Synchronous vacancy chains are more social and much more interesting. They start off with "waiters," crabs that hang around a shell that's too big for them, and wait for a bigger crab to come along so that if the big crab moves in to the vacant shell, the waiter can grab their more appropriately-sized hand-me-down shell. (The researchers note that the decision to wait, and how long to wait, based on previous experience, provides some evidence that the crabs are smarter than we thought.)
As a crowd gathers—a crowd always gathers, but no one knows how; the researchers think the waiters may use vocal or chemical signals to draw attention to the vacancy—the crabs queue up by size, from largest to smallest. Once the largest crab switches into the vacant shell, each crab climbs into a new shell as it's vacated by the slightly larger crab ahead of it, quickly shuffling vacancies (literally) down the chain. A similar type of chain happens in college towns across America every fall. Students spend months "lining up" by finding apartments, packing and labeling boxes, and then—BAM!—a few thousand kids move in and out of apartments in one day.

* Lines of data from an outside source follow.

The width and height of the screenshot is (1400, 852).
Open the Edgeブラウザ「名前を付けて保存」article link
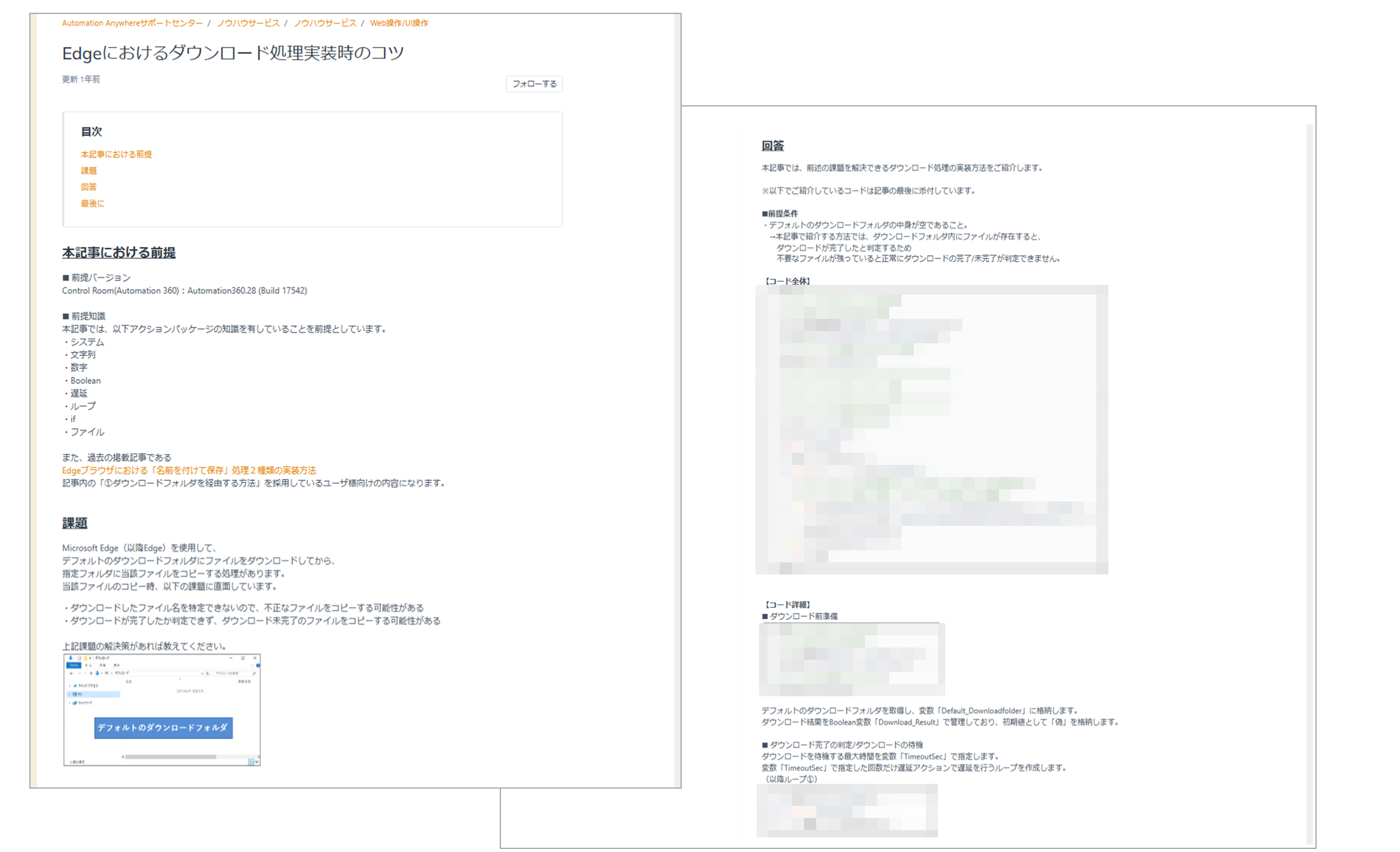[x=189, y=470]
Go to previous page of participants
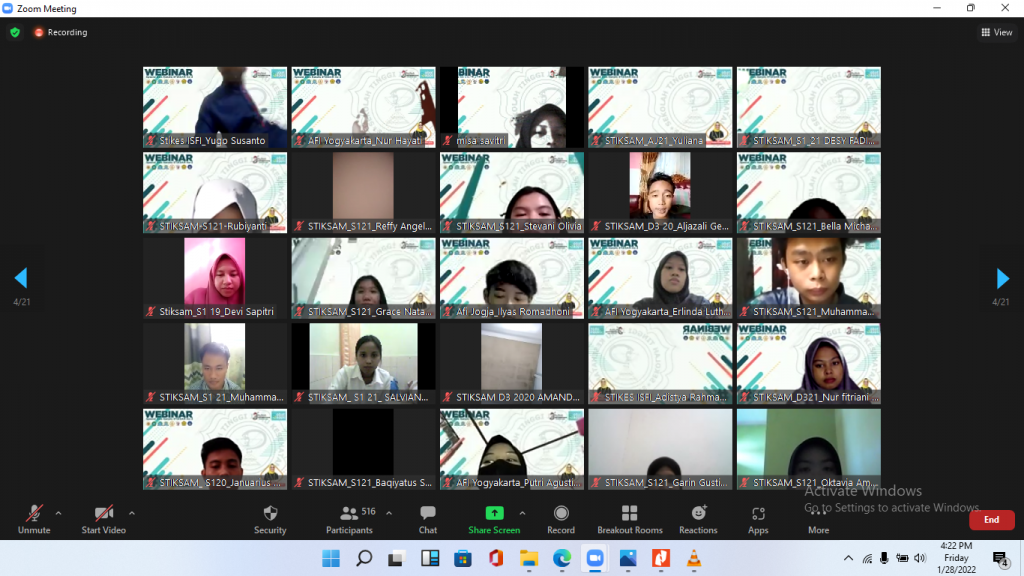This screenshot has height=576, width=1024. [21, 278]
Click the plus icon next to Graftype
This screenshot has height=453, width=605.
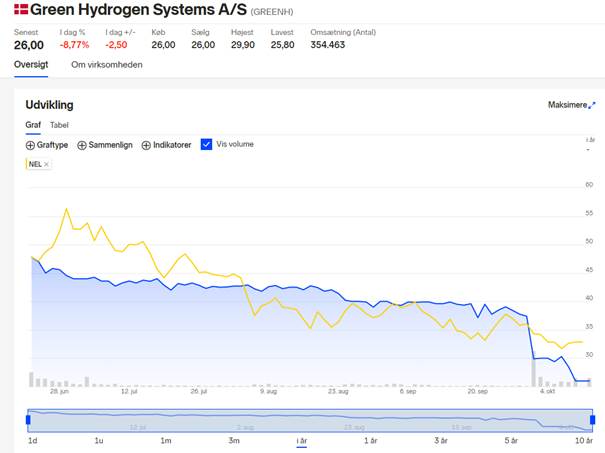pos(30,145)
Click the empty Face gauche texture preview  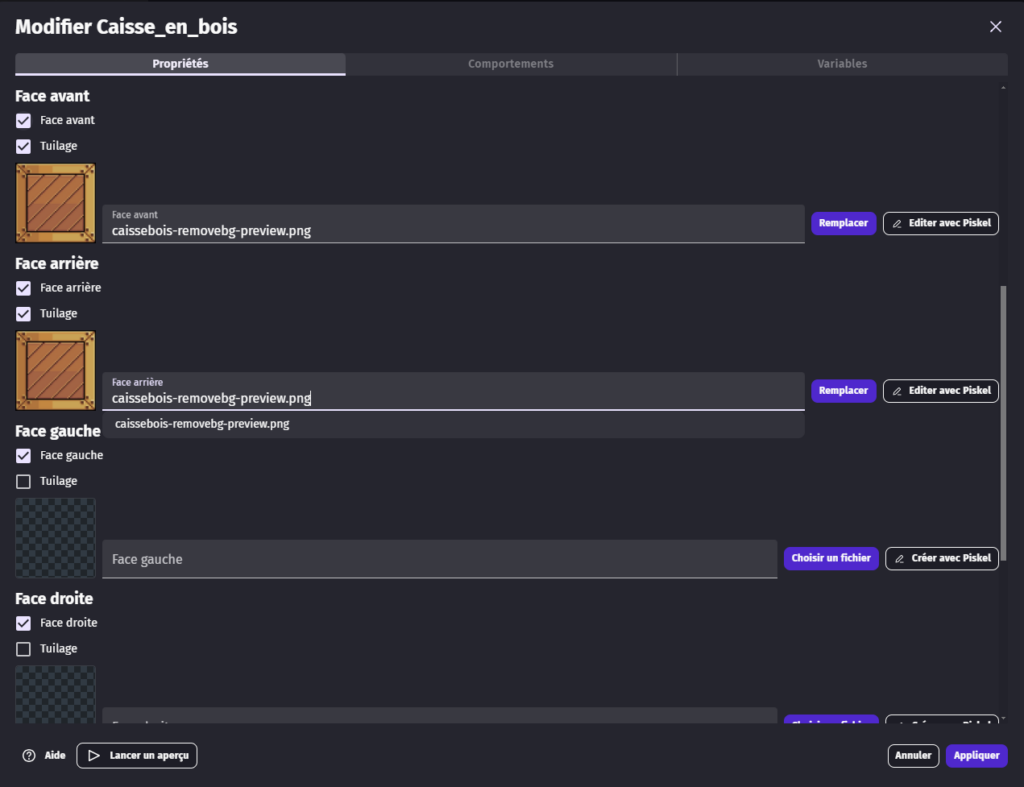tap(56, 538)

Here's a synchronous chain in action.
The Undersea Service Industry
Moving away from real estate and into the service industry, animals still behave kind of like humans. They partner with other animals that provide the high-quality goods and services, cheat each other, and then threaten to take their business elsewhere in order to get what they want.
"Cleaner fish," which remove dead skin and parasites from other fish in a mutually beneficial relationship (they get a meal, and the other fish get groomed), have been known to make their "clients" wait for service and cheat them by feeding on healthy tissue or mucous instead of parasites. Clients don't have many options for ensuring good service. They can't demand their mucous back or complain to the Better Business Bureau. What they can do is go get cleaned somewhere else.
A study by a University of California, Santa Barbara biologist found that individuals of one type of cleaner fish near French Polynesia, the luestreak cleaner wrasse, have to compete for access to their preferred clients, the ornate butterfly fish. This competition gives clients with easy access to multiple "cleaner stations" - areas where the cleaner fish hang out and do their thing - the ability to get better service from cleaners, who apparently are cued to the fact that their customers can easily take their business elsewhere and are discouraged from cheating them.